Carbon nanotube–ceramic coatings up to the task of measuring high-power laser outputPublished on April 25th, 2013 | By: Eileen De Guire
Micrograph of one strand of a new spray-on super-nanotube composite developed by the National Institute of Standards and Technology (NIST) and Kansas State University. A ceramic shell surrounds the multiwall nanotube core. The composite is a promising coating for laser power detectors. (Color added for clarity.) Credit: Kansas State University.
How does one measure the optical power output of lasers that are able to—and even designed to—destroy materials? Some lasers with optical output that high are built to be weapons; others are used for friendlier purposes like defusing unexploded landmines.
Designing a power detector that can capture and measure very high laser power without vaporizing away is one application of a new coating developed by researchers at Kansas State University and NIST. The team, led by Gurpreet Singh at KSU published results on a new carbon nanotube-ceramic composite coating in ACS Applied Materials and Interfaces, in their recent article, “Very high laser-damage threshold of polymer-derived Si(B)CN-carbon nanotube composite coatings.”

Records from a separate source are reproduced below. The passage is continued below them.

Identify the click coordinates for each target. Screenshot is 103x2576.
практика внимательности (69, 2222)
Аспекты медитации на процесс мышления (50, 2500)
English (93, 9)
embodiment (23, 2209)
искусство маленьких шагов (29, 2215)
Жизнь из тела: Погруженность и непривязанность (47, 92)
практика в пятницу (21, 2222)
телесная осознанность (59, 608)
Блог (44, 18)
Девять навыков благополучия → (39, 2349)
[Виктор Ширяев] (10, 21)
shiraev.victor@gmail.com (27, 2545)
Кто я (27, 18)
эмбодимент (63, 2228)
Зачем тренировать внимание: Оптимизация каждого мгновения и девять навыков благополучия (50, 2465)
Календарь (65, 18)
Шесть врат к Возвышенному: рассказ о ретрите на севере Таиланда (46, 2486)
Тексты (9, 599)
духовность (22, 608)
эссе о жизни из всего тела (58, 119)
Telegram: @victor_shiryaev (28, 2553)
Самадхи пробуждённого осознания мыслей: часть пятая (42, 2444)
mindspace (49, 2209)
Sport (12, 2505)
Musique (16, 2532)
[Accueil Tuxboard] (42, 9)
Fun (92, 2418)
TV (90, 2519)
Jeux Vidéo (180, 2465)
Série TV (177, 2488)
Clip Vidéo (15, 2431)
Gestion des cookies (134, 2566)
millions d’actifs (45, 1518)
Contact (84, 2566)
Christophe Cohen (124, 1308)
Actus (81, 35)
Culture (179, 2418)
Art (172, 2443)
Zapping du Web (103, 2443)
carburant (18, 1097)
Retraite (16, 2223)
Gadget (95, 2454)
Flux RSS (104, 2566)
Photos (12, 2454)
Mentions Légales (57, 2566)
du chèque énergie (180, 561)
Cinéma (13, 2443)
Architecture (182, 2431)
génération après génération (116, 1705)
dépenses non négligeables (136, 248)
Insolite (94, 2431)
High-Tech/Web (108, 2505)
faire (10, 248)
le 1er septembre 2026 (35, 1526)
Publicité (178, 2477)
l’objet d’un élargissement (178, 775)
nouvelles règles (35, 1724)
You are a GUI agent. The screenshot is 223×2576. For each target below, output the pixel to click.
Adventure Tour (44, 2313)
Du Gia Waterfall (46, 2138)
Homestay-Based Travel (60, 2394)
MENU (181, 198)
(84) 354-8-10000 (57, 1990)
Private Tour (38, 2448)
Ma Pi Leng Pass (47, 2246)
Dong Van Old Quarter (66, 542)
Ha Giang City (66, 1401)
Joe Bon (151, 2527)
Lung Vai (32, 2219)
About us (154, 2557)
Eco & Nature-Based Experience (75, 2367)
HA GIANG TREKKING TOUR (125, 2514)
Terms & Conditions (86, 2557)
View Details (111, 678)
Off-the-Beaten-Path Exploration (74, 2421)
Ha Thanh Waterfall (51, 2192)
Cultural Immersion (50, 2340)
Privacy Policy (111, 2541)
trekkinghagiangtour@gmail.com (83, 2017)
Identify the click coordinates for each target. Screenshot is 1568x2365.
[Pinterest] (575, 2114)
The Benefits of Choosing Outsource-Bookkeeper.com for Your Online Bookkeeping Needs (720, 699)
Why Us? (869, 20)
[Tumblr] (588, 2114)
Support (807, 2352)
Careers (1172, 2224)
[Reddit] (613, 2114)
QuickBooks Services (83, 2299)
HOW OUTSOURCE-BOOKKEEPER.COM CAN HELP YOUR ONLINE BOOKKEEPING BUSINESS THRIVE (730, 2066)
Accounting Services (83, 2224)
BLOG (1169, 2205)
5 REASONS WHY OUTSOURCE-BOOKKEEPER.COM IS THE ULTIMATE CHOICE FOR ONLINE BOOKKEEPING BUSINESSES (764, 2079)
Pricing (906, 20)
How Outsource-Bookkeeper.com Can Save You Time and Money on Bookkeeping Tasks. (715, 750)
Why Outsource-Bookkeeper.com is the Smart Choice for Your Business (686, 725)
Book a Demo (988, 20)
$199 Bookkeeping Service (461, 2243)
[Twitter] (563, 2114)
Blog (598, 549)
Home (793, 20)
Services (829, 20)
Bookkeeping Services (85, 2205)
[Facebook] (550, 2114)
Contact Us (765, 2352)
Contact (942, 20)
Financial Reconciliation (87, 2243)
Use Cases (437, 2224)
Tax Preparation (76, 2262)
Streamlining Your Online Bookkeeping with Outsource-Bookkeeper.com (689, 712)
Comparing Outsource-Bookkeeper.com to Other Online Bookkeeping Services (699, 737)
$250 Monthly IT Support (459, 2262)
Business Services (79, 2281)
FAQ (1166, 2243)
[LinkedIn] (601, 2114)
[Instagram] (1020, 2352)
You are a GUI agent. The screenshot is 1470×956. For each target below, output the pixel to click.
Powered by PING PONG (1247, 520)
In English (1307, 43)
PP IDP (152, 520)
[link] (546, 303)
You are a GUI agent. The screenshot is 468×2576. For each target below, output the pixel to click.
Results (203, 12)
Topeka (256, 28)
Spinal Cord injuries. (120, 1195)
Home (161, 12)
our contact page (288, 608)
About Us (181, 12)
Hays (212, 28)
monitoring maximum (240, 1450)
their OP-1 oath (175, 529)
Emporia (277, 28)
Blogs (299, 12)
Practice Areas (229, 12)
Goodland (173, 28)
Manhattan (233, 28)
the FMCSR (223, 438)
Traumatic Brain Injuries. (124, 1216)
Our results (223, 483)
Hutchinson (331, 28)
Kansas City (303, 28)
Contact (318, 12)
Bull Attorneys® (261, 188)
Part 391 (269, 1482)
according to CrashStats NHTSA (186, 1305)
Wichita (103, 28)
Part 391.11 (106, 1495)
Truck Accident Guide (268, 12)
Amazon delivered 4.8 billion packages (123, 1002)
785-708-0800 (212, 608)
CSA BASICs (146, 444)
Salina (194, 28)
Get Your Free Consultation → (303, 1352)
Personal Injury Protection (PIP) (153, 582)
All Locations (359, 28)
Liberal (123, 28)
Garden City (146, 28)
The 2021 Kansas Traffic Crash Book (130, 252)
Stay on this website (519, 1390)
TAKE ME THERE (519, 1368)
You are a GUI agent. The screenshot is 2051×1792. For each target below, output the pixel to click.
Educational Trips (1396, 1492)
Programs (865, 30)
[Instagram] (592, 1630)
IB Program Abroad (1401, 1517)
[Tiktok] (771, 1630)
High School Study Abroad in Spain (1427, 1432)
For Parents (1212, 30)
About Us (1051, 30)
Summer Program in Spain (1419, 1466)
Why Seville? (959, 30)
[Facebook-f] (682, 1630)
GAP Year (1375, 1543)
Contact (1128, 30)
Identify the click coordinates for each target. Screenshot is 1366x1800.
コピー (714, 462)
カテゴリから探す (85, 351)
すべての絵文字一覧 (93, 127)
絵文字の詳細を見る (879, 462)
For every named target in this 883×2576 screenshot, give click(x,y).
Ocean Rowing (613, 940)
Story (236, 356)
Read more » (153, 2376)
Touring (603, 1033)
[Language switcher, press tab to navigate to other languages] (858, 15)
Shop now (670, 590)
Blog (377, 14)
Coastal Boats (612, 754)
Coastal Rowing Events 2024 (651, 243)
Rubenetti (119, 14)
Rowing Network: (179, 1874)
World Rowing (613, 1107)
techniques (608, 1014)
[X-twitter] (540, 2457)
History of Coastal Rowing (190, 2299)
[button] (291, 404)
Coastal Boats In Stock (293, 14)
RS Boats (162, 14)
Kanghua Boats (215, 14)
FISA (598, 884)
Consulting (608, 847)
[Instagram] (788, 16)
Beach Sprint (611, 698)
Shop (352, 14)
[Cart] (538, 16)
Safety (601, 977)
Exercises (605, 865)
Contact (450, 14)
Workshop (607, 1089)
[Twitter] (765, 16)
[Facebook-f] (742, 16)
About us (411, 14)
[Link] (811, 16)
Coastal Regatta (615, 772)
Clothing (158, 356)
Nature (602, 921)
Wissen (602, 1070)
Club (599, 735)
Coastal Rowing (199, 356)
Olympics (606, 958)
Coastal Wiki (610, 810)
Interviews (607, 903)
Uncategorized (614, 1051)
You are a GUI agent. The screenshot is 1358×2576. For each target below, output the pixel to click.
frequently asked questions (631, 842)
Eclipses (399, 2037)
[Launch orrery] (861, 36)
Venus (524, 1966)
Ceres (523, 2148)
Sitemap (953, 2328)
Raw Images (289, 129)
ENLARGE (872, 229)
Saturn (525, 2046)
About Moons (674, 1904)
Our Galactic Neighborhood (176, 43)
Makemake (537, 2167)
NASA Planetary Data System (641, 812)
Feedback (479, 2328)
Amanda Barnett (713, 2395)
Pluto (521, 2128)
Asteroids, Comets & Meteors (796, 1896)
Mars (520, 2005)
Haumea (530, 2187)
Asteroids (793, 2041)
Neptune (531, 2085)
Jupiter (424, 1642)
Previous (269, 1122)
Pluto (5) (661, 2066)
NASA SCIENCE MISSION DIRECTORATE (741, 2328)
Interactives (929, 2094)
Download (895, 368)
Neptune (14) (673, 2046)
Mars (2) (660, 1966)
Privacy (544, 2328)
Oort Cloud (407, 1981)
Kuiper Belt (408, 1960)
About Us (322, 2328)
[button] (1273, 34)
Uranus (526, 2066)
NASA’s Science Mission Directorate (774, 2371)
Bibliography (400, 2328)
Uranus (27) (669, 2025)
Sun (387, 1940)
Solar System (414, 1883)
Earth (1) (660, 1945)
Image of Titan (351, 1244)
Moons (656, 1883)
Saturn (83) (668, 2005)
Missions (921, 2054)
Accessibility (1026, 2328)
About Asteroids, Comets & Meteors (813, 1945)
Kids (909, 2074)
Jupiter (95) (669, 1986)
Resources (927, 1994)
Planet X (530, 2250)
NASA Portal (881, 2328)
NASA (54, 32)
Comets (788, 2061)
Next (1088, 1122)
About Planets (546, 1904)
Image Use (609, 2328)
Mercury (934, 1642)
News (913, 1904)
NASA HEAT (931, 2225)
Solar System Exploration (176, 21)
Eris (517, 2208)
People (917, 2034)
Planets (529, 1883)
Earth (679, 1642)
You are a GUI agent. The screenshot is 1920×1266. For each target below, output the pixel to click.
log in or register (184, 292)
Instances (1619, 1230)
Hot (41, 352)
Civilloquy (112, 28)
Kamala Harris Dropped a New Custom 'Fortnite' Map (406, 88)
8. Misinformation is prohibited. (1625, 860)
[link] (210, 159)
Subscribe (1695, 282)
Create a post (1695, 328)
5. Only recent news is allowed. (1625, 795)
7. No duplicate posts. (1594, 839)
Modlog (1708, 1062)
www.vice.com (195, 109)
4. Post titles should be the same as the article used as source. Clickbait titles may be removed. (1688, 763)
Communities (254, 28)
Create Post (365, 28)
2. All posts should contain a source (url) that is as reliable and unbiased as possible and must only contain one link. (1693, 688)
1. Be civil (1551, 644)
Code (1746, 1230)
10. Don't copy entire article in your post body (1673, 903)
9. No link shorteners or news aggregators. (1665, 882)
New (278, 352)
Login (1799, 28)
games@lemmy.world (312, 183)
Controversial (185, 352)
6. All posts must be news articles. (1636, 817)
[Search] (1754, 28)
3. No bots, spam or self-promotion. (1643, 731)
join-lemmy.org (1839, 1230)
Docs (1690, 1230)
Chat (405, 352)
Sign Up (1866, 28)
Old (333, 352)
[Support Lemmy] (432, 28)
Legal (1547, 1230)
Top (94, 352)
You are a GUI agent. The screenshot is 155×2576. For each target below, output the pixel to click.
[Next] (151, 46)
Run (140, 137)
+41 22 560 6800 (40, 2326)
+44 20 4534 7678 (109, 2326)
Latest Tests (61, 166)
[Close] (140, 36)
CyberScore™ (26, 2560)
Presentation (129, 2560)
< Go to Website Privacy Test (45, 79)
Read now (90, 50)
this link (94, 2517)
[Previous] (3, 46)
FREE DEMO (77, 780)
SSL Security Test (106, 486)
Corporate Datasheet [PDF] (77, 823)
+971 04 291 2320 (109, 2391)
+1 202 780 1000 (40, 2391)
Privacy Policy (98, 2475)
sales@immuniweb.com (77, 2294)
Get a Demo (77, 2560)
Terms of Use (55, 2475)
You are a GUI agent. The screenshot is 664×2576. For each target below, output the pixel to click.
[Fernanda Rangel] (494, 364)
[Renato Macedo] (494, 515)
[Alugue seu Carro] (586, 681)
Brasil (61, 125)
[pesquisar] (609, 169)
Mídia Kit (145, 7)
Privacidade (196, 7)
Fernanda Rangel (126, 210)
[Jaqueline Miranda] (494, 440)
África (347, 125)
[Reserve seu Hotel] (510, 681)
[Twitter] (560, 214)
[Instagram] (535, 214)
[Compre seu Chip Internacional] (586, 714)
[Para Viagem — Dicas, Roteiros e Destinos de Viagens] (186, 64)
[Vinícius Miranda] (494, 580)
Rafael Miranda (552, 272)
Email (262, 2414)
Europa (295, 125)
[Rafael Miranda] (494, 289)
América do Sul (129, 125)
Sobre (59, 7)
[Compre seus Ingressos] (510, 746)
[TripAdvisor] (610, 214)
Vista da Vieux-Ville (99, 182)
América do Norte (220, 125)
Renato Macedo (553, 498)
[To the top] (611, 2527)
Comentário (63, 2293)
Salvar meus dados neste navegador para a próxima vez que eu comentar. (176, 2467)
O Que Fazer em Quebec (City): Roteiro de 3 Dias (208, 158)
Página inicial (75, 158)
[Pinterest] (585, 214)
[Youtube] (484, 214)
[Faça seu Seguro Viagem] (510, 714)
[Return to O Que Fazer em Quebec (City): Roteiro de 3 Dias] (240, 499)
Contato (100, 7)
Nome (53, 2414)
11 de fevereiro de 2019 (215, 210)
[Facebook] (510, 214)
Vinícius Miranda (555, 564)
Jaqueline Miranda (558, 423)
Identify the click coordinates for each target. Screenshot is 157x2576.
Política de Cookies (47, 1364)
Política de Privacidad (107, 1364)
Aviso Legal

According to a NIST press release, NIST has been coating optical detectors with carbon nanotubes because their intense black color maximizes light absorption. This new coating comprises multiwall carbon nanotubes (MWCNT) encased in an amorphous SiBCN shell, as shown in the image above. Adding boron increases the refractoriness of the coating.
The KSU team developed the composite with an assist from the NIST researchers who suggested using toluene for both the preceramic polymer solvent and for the MWCNT dispersant. Singh explained in an email, “Toluene-CNT dispersions were more stable and homogeneous [than dispersions based on] chloroform, acetone, or water.” The NWCNTs are dispersed in toluene into which preceramic polymer is added. When the solution is heated to 1,100°C, an amorphous SiBCN shell forms over the MWCNTs. The composite is ground into a fine powder, dispersed in toluene, and sprayed onto copper substrates.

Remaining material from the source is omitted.